Bien sûr, une fois sorti du carton et mis en route, on ne peut qu’être impressionné par le Navibot. Il freine à temps devant les murs, contourne les obstacles et revient tout seul sur sa base pour se recharger. Il faut donc le reconnaître, les progrès sont nets depuis les premières productions d’aspirateurs robots à destination du grand public. Mais à l’épreuve du ménage, il révèle quelques défauts majeurs.

1 heure pour 10 m2

Placé dans mon entrée, une pièce de 10 m2 carrelée et vidée de tous obstacles susceptibles de le gêner, le Navibot a su quadriller la pièce. Une performance qui ne paraît pas évidente quand on le voit se lancer à l’assaut de la pièce tant ses déplacements paraissent incohérents. Mais au final, force est de constater que la poussière avait disparue sur toute la surface. En revanche, pour réaliser cette performance il lui aura fallu un peu plus d’une heure. Une mission qui n’aurait pas nécessité plus de 3 minutes à un humain.

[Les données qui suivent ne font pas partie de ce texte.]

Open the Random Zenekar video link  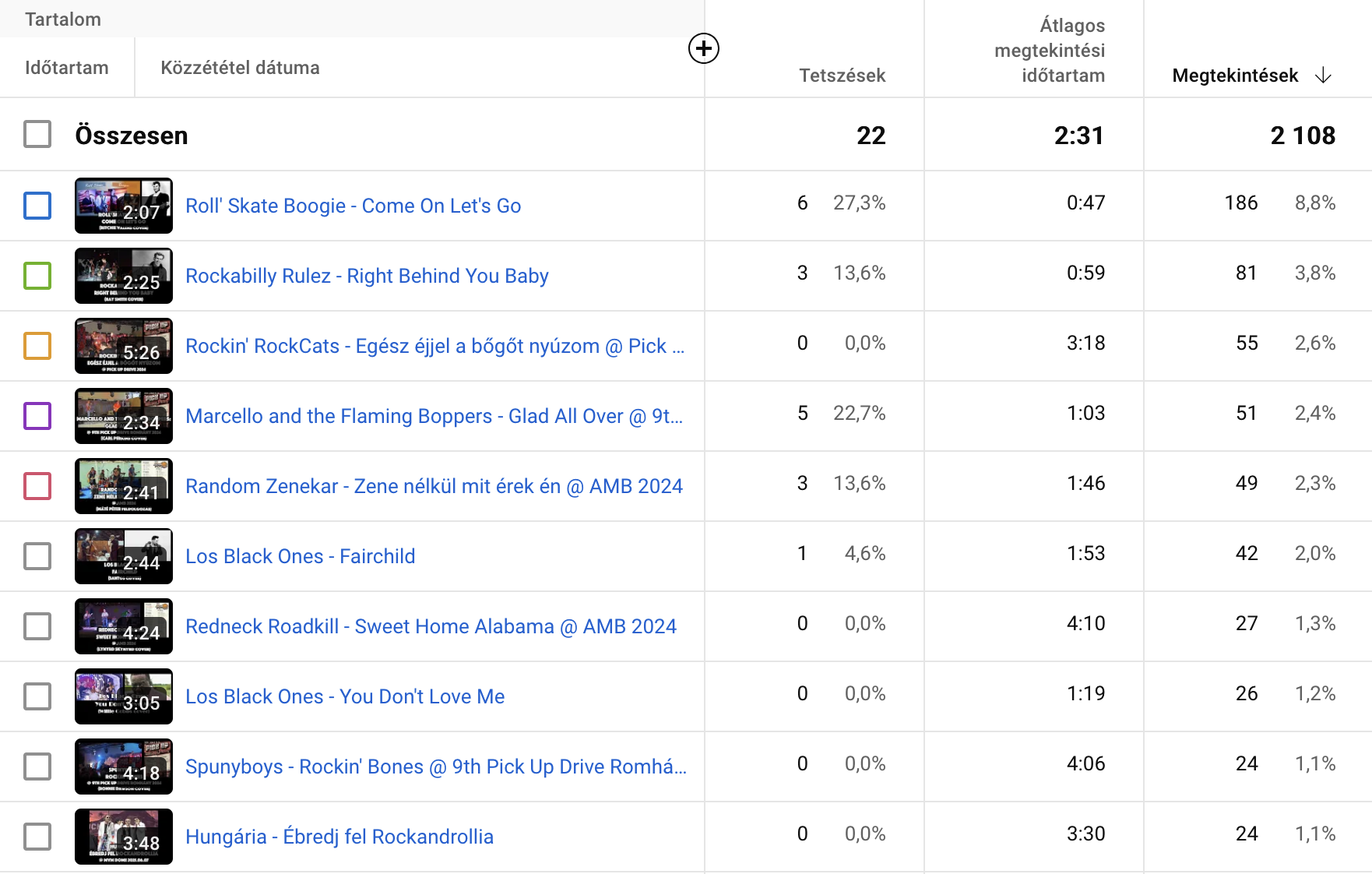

Malheureusement, si vous n’êtes pas là pour surveiller son comportement, vous avez de grandes chances de le retrouver empêtré dans un fil de chargeur ou coincé sur un tapis un peu trop épais.

Mais à mon avis le principal défaut du Navibot reste sa faible puissance d’aspiration plus proche du ramasse-miette que de l’aspirateur industriel. En dehors d’une poussière de surface, le Navibot échoue sur des résidus un peu plus lourds (un morceau de croquette du chat ou un petit gravillon).

Bref, vous l’aurez compris en aucun cas le Navibot ne peut remplacer un vrai passage d’aspirateur et 400 euros pour un aspirateur secondaire c’est un peu cher… 

Rapport qualité prix ?

Dans son appartement, Dimitri dispose de plusieurs types de surfaces (carrelage, parquet et tapis). Les pièces y sont assez volumineuses et parfaitement rectangulaires.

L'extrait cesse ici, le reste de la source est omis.